Cather's Jim goes on to describe how this black man became a pianist, and the story is compelling and fairly sensitive. As a little boy, this servant's son, blind, eavesdrops on the piano lesson of this young rich (white) girl. When he hears everyone leave the room, he sneaks in through the window and imitates what he has just heard on the keyboard. The teacher and the student both recognize the boy's talent, and nurture it through advanced classical schooling. The poor maid's son becomes a piano-playing star.
Cather was as PC liberal as it got back her day. Butch, almost-out lesbian, always striving for diversity in her fiction, depicting Latinos, Eastern Europeans, and Scandinavians, both poor and wealthy, with a level of sensitivity we expect even in today's literature. So how on earth did this one sickening paragraph make it into print?
Truth is--and this is what I fear--the most earnest among us cannot see our prejudice. We can't predict the evolution of language. (Look what's happened to "queer" and "nigga" in the last 20 years.) What is provacative in one way today will likely be provocative in another way tomorrow. What's harmless background music today will become tomorrow's hurtful cliche. Our words outlive us.

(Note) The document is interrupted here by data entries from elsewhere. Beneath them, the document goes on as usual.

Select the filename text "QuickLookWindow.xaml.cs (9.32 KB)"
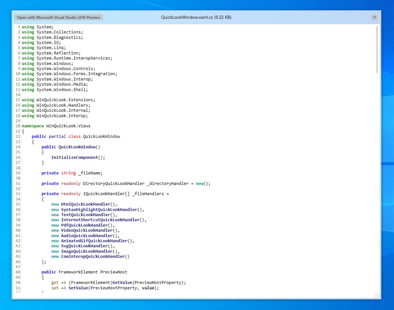This screenshot has width=394, height=310. 196,17
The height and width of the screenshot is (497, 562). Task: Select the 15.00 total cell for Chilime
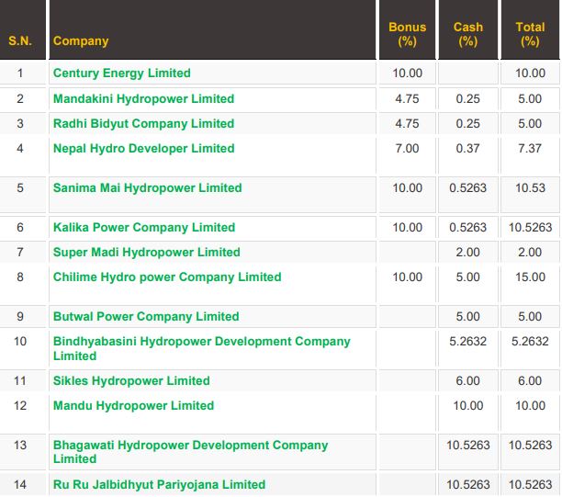(x=530, y=277)
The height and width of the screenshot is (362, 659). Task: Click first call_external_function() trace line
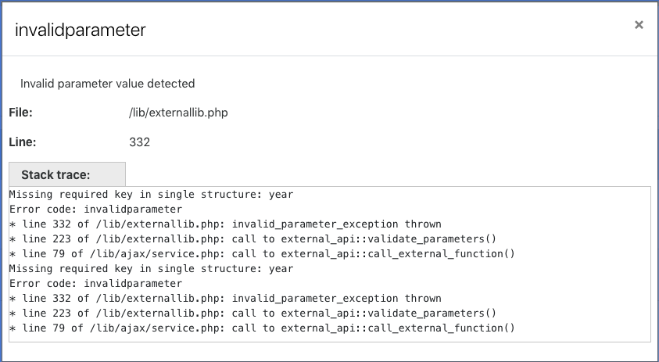point(262,254)
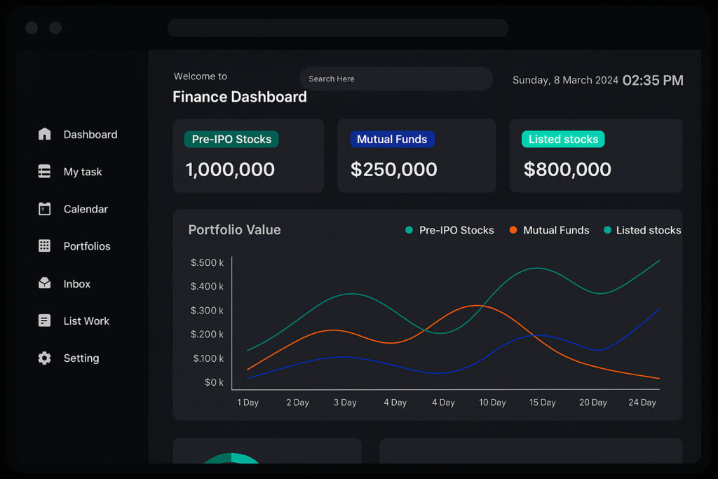718x479 pixels.
Task: Select the Listed stocks badge
Action: [x=563, y=140]
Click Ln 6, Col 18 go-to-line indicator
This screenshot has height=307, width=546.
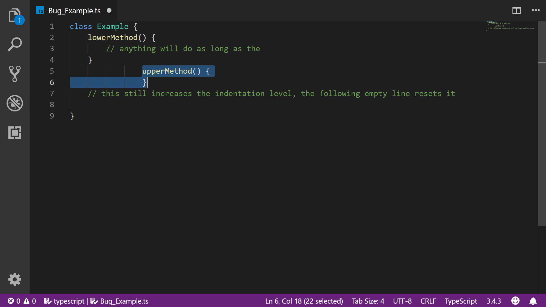(x=304, y=301)
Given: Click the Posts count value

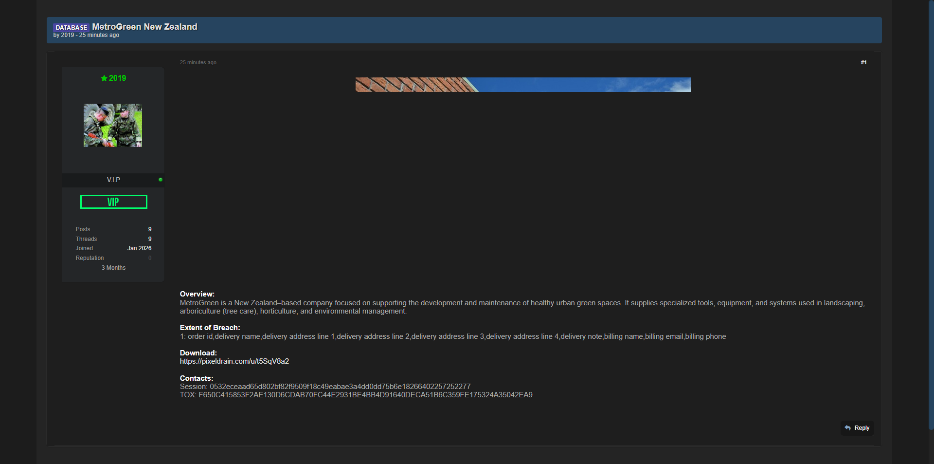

Can we trust future literary historians to cut us some slack?
And what other solution is there for writers? Should we avoid writing about diverse populations for fear of accidentally offensive language? If we believe in diversity and tolerance, isn't this kind of segregation a scarier solution? If it's "write what you know," are we only allowed to "know" people who are exactly like us? (Which is pretty near impossible in my neighborhood?)
Or, do we do like Cather and dive into the work, and make peace with the fact that we will probably offend some day? Isn't clumsy writing about race better than none at all?
I've decided to cut MY ANTONIA a little slack--maybe my white skin makes it easier--after all, HUCKLEBERRY FINN has been cut slack for years. And I've decided to cut myself some slack too. Ethnically diverse characters carry specific risks for writers of any race, primarily the big narrative cliches: fascination with "other," the collecter/colonialist/Jungle Fever syndrome. Or the opposite: the story of triumphant assimilation--How I Became a Real American Too--LOOK! ALL HUMANS ARE THE SAME!
For me, the truth is somewhere in the middle, in the awkward, painful moments when characters notice their own prejudices. Like this one, from MY ANTONIA:
Mr. Shimerda rose, crossed himself, and quietly knelt down before the [Christmas] tree, his head sunk forward. His long body formed a letter "S." I saw grandmother look apprehensively at grandfather. He was rather narrow in religious matters, and sometimes spoke out and hurt people's feelings. There had been nothing strange about the tree before, but now, with some one kneeling before it--images, candles...grandfather merely put his finger-tips to his brow and bowed his venerable head, thus Protestantizing the atmosphere.
and after Shimerda leaves Jim's house:
As we turned back to the sitting-room, grandfather looked at me searchingly. "The prayers of all good people are good," he said quietly.
This is overwhelmingly the message of the novel, that the immigrants teach as much as they need teaching, and that the learning is humbling for all involved. I heartily recommend MY ANTONIA, for the history lesson, for the voice, and for the fleshy primary characters. But you might want to skip page 118.